- Born: July 14, 1955 (age 71)
- Education: University of Virginia Princeton University
- Awards: George Pólya Prize (2006) Wolf Prize (2019)
- Scientific career
- Fields: Mathematics
- Workplaces: University of Chicago Cornell University Duke University
- Doctoral advisor: Edward Nelson

= Greg Lawler =

American mathematician (born 1955)

Gregory Francis Lawler (born July 14, 1955) is an American mathematician working in probability theory and best known for his work since 2000 on the Schramm–Loewner evolution.

He received his PhD from Princeton University in 1979 under the supervision of Edward Nelson.

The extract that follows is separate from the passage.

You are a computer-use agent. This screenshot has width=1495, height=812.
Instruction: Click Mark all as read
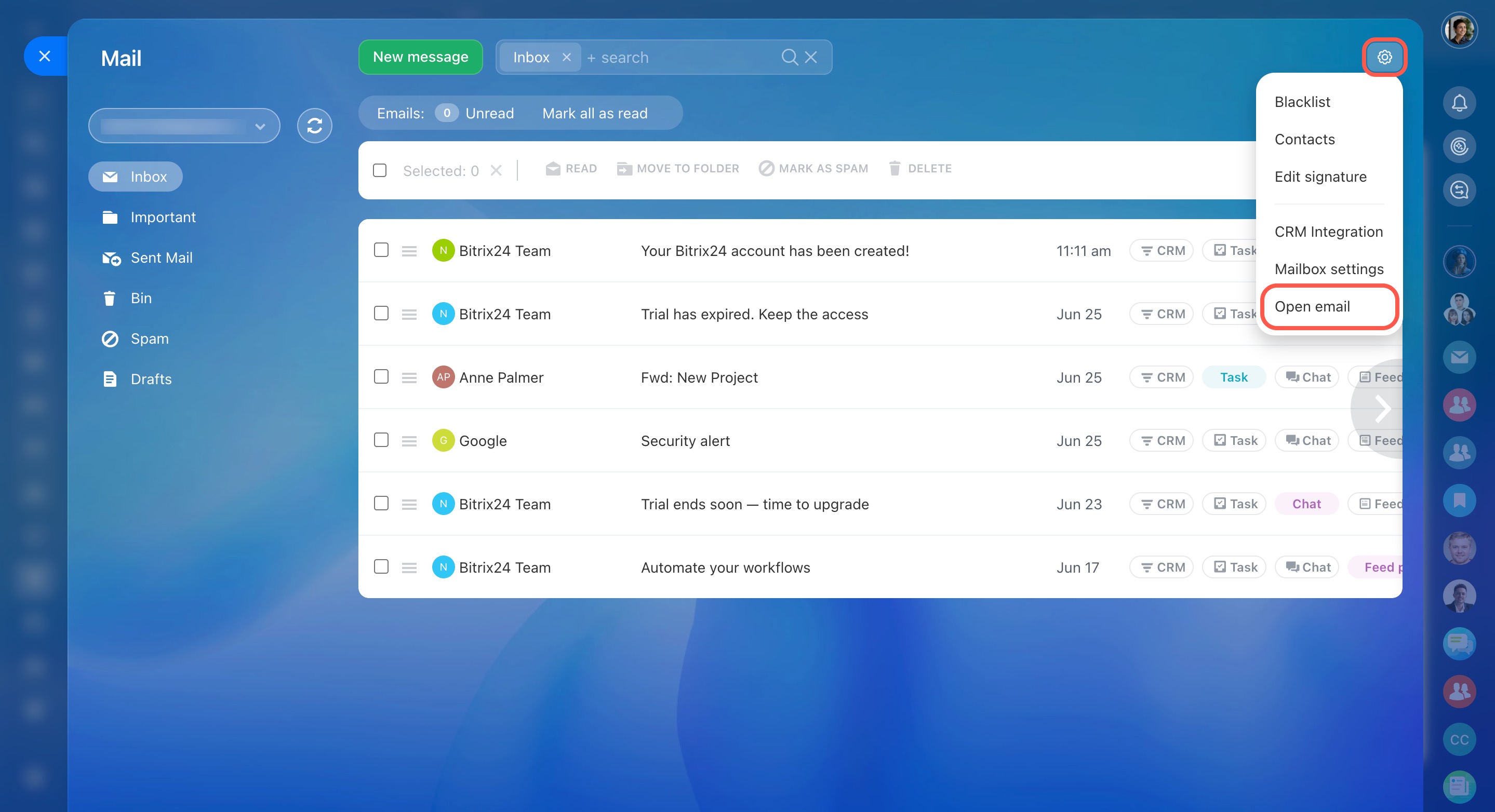tap(594, 113)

He was on the faculty of Duke University from 1979 to 2001, of Cornell University from 2001 to 2006, and since 2006 is at the University of Chicago.

==Awards and honors==
He received the 2006 SIAM George Pólya Prize with Oded Schramm and Wendelin Werner.

In 2019 he received the Wolf Prize in Mathematics.

Lawler is a member of the National Academy of Sciences (since 2013)
and the American Academy of Arts and Sciences (since 2005).
Since 2012, he has been a fellow of the American Mathematical Society.
He gave an invited lecture at the International Congress of Mathematicians in Beijing (2002)
and a plenary lecture at the ICM in Rio de Janeiro (2018).